BEGIN PROVIDED DATA

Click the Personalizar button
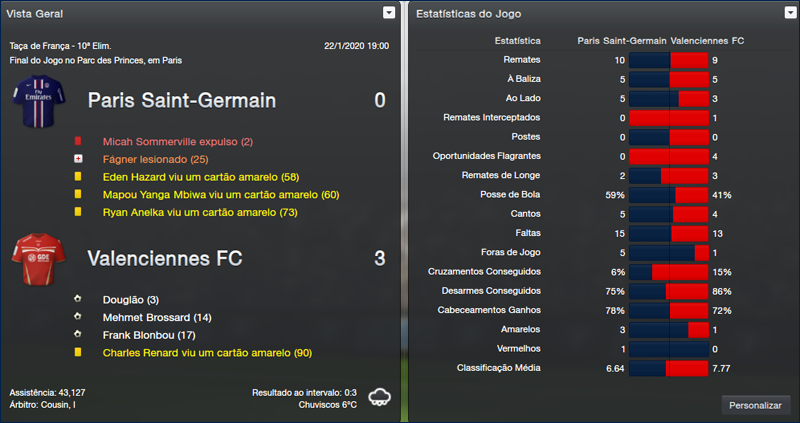Viewport: 800px width, 423px height. [756, 405]
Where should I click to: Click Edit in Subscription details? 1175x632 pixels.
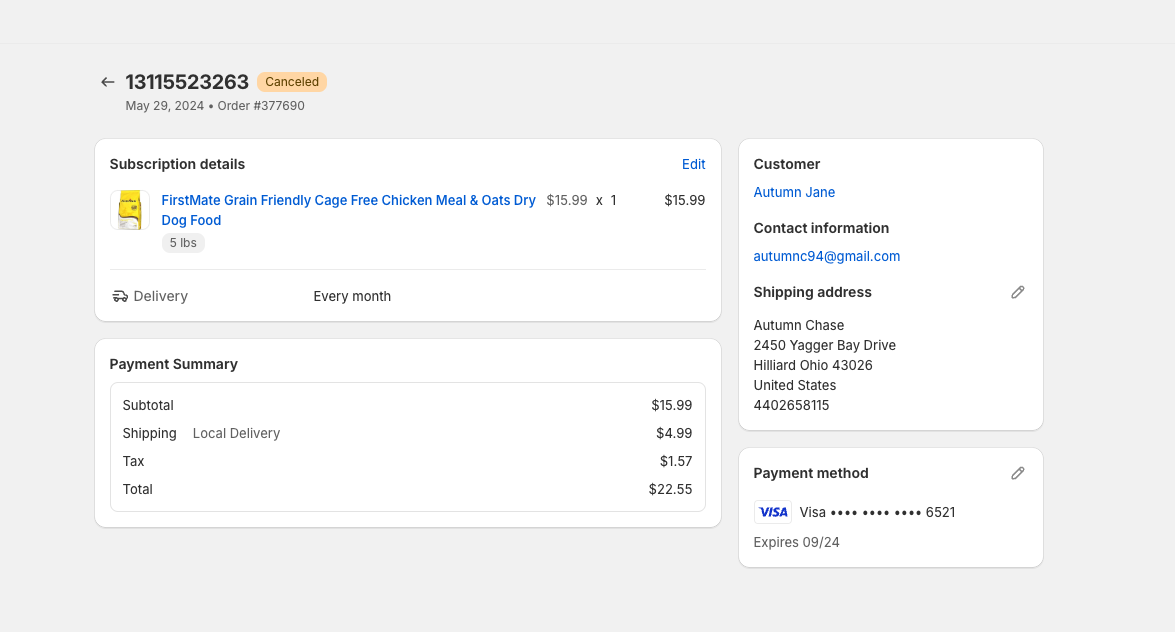coord(693,164)
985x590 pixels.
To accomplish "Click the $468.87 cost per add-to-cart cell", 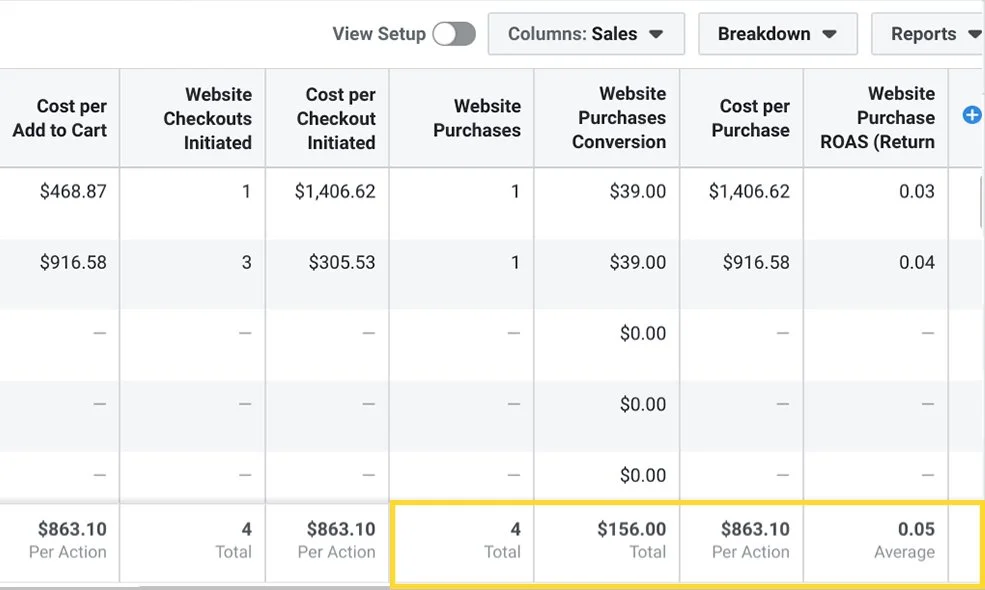I will pos(73,191).
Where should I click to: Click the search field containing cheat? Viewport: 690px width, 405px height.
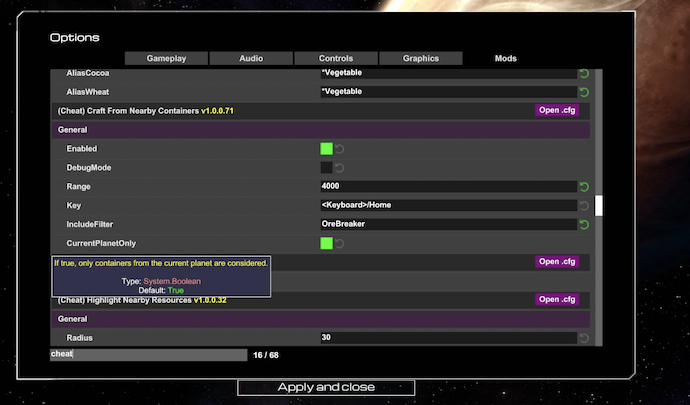coord(148,355)
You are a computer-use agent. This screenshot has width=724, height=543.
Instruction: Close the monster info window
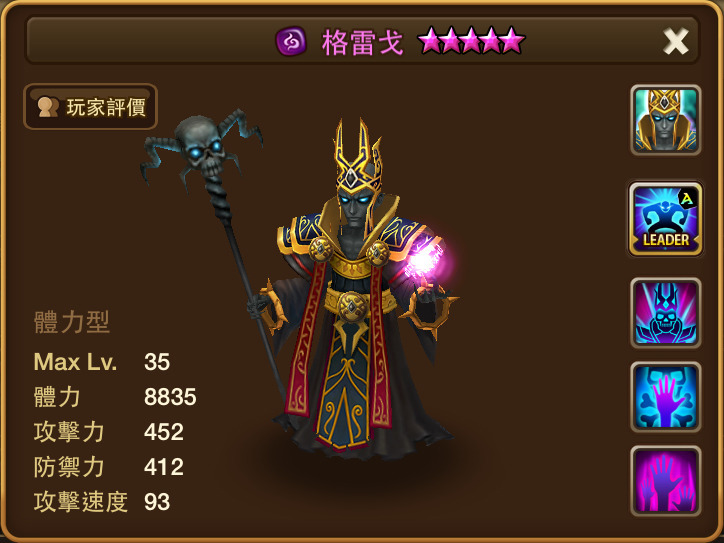676,41
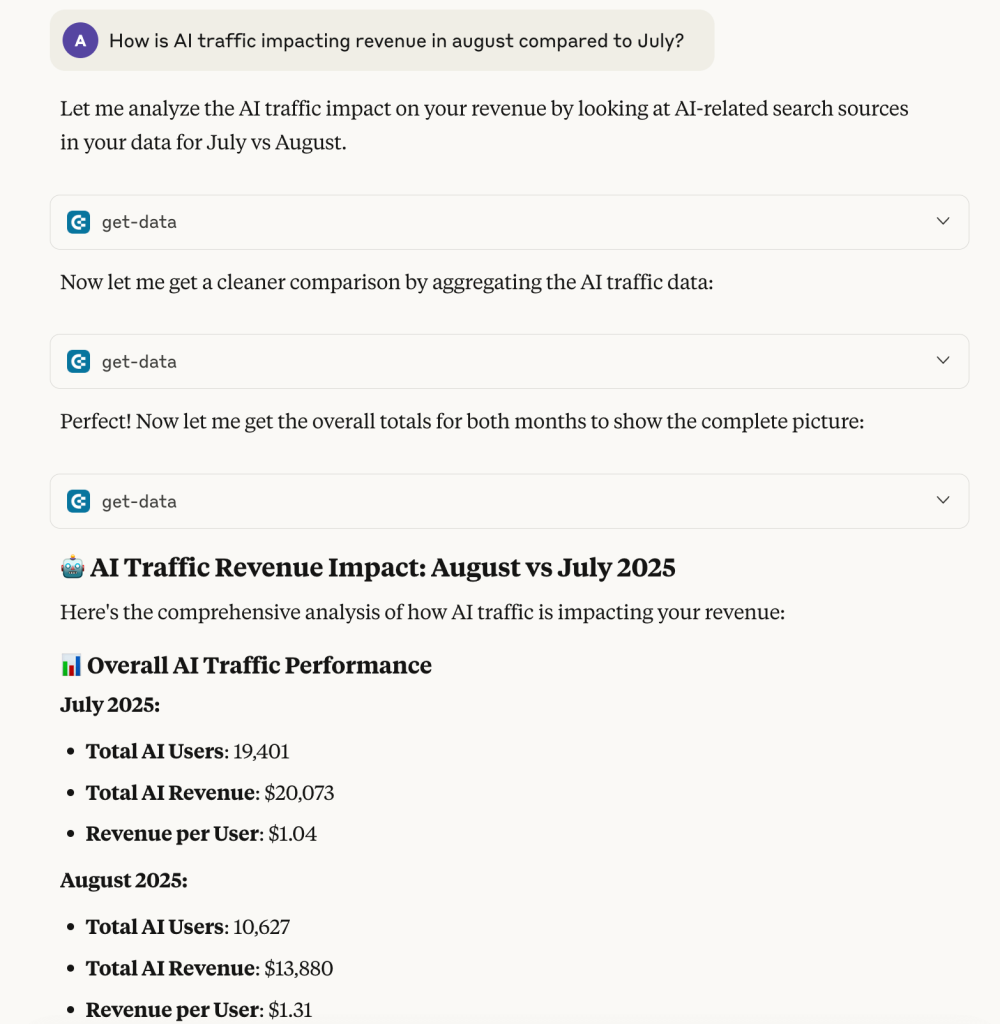Open details of the topmost get-data chevron
Screen dimensions: 1000x1024
coord(941,222)
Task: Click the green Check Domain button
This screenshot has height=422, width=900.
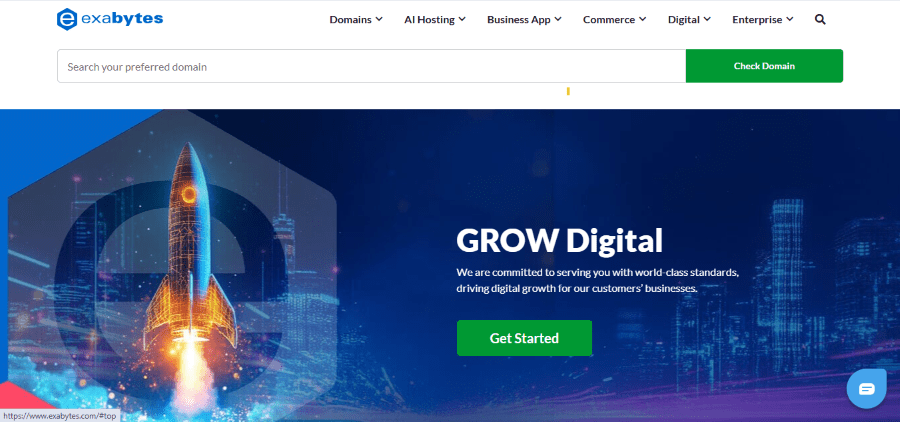Action: [x=764, y=66]
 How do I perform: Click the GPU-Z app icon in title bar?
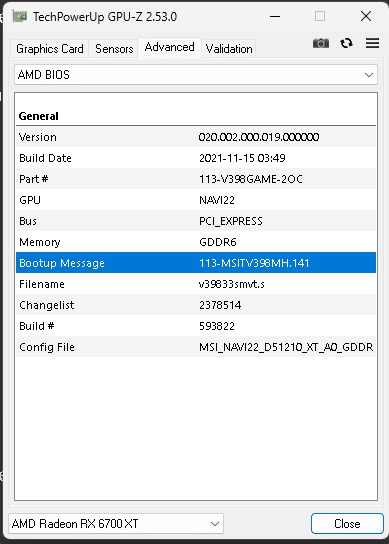19,16
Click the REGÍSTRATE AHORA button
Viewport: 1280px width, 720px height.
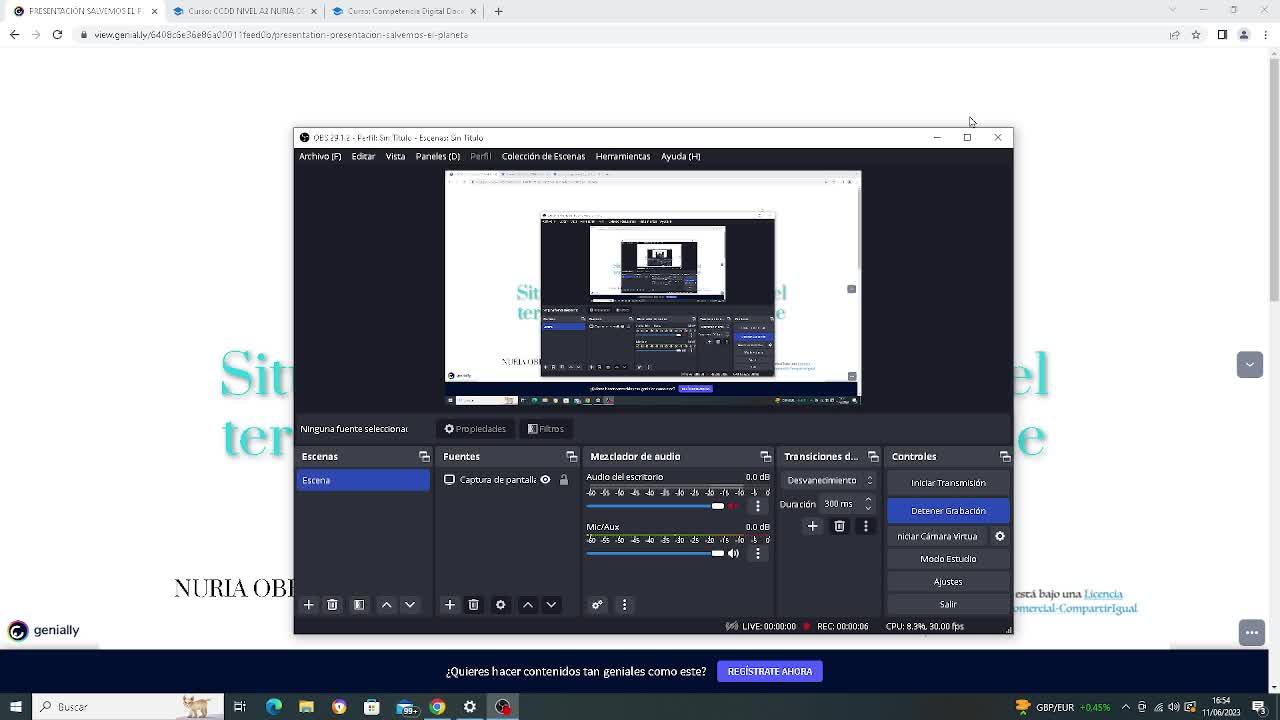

END PROVIDED DATA

> _CHALLENGE_: Output the lines of the listing between the line holding "Where should I click to: Click the" and the line holding "coord(148,355)", inclusive, exactly as they appear. Leave the pictures out.

> _SOLVED PROBLEM_:
Where should I click to: Click the search field containing cheat? Viewport: 690px width, 405px height.
coord(148,355)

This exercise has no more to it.